Dobson himself was as indifferent to the gesticulating people as if he had been blind and deaf. His aplomb, aided by that of the magician and the maiden, was triumphant. Nothing happened. A pleasant time was had by all.

Twenty minutes later the Napier drew up at the door of the farm of William Smith. Simon Iff rapidly explained his business, in the most formal terms.

The coroner was with Smith, who had spent the hour or so previous in abusing Mollie, whom he perceived dimly as the cause of the catastrophe. At the sight of her he broke out into a string of curses. Iff stopped him with a commanding gesture. "Curse me, if you will," said he; "this lady acted at my request."
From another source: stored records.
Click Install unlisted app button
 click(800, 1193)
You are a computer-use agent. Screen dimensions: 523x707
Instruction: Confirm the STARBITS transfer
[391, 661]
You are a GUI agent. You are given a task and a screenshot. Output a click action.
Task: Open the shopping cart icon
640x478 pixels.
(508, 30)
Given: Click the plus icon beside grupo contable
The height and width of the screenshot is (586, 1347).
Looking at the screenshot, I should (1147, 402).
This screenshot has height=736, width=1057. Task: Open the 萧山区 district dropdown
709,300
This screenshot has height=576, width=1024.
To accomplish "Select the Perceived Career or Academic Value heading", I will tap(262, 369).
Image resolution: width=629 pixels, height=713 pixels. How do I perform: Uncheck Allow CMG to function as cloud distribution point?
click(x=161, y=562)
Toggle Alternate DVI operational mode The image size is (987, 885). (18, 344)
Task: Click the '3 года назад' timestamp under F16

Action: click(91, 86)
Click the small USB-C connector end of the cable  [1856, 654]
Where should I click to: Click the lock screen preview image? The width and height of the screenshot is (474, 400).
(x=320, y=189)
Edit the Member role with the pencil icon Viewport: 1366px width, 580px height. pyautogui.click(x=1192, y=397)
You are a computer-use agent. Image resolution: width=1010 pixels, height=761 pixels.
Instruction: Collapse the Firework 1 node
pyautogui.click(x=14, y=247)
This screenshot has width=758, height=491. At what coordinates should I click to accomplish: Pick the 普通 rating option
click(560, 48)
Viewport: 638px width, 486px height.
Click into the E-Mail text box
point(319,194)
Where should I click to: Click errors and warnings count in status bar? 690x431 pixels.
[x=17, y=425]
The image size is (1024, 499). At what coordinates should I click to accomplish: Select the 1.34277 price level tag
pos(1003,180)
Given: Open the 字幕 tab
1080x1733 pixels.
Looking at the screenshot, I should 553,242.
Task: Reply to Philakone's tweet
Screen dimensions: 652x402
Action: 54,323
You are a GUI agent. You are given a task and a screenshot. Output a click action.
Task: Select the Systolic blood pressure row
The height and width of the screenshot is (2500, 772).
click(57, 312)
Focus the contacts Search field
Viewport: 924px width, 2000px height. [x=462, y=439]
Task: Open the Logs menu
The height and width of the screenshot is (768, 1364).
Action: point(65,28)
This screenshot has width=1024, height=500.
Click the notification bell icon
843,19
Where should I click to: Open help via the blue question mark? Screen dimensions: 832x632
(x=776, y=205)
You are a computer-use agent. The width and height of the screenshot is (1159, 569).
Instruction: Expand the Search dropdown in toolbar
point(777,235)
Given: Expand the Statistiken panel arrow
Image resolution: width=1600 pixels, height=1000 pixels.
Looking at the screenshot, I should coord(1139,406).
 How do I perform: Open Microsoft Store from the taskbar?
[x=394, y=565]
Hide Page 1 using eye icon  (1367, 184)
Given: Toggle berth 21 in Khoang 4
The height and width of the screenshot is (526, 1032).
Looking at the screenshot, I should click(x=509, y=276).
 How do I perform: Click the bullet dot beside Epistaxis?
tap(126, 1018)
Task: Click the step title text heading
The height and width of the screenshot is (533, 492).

Smith was not a person of marked perspecuity; but he saw, even in his anger, that he had come suddenly upon an unintelligible motive; and his wrath fell instantly. "What's the big idea?" he said, almost with indifference.

"Mr. Smith," said Simon, "I am come to clear up the mystery of your father's disappearance." Something in his manner prevented the obvious retort of incredulity. This strange man, who had come so violently into his placid life, not only might, but must know something. Else, why should he have come? The pretext of publishing dropped out of sight without causing surprise or suspicion.

The magician was pleased; the reaction was better than he had expected.

"Come then," he continued, "let us get this famous manuscript. I will most particularly ask Dr. Upton here to take note of what I shall have to say during the reading."

The coroner nodded. "Pleased, I'm sure." They went into the dead woman's bedroom. The body still lay where life had left it. "She knew her anatomy," said the doctor; "a wound with a pair of common scissors, but as straight to the heart as the Mayos could have done. Never saw a neater job."

He took three keys from the dead throat. The cupboard, (in that distant simple place!) had a Yale lock. Within was a safe. Within the safe they found a second iron box, and again the key was of elaborate and expensive make. Everybody began to understand that such precautions must have been taken to guard something held of incalculable value.

But the second box, lined with cedar wood, contained only a heavy sheet of rose-coloured silk, which was wrapped about a small book of the kind that very fashionable stationers sell to rich women for memoranda. The binding was of deep blue polished morocco, the paper hand-made.

Simon Iff took the volume in his hands with a certain reverence.

"Before I open this," he said, "I will prove my right to be here. We know that this book contains poems, and that Miss Smith valued them most highly. We know no more; but I will say more, for the satisfaction of Mr. Smith." He turned to the brother. "Your sister was careless and clumsy with the pen?"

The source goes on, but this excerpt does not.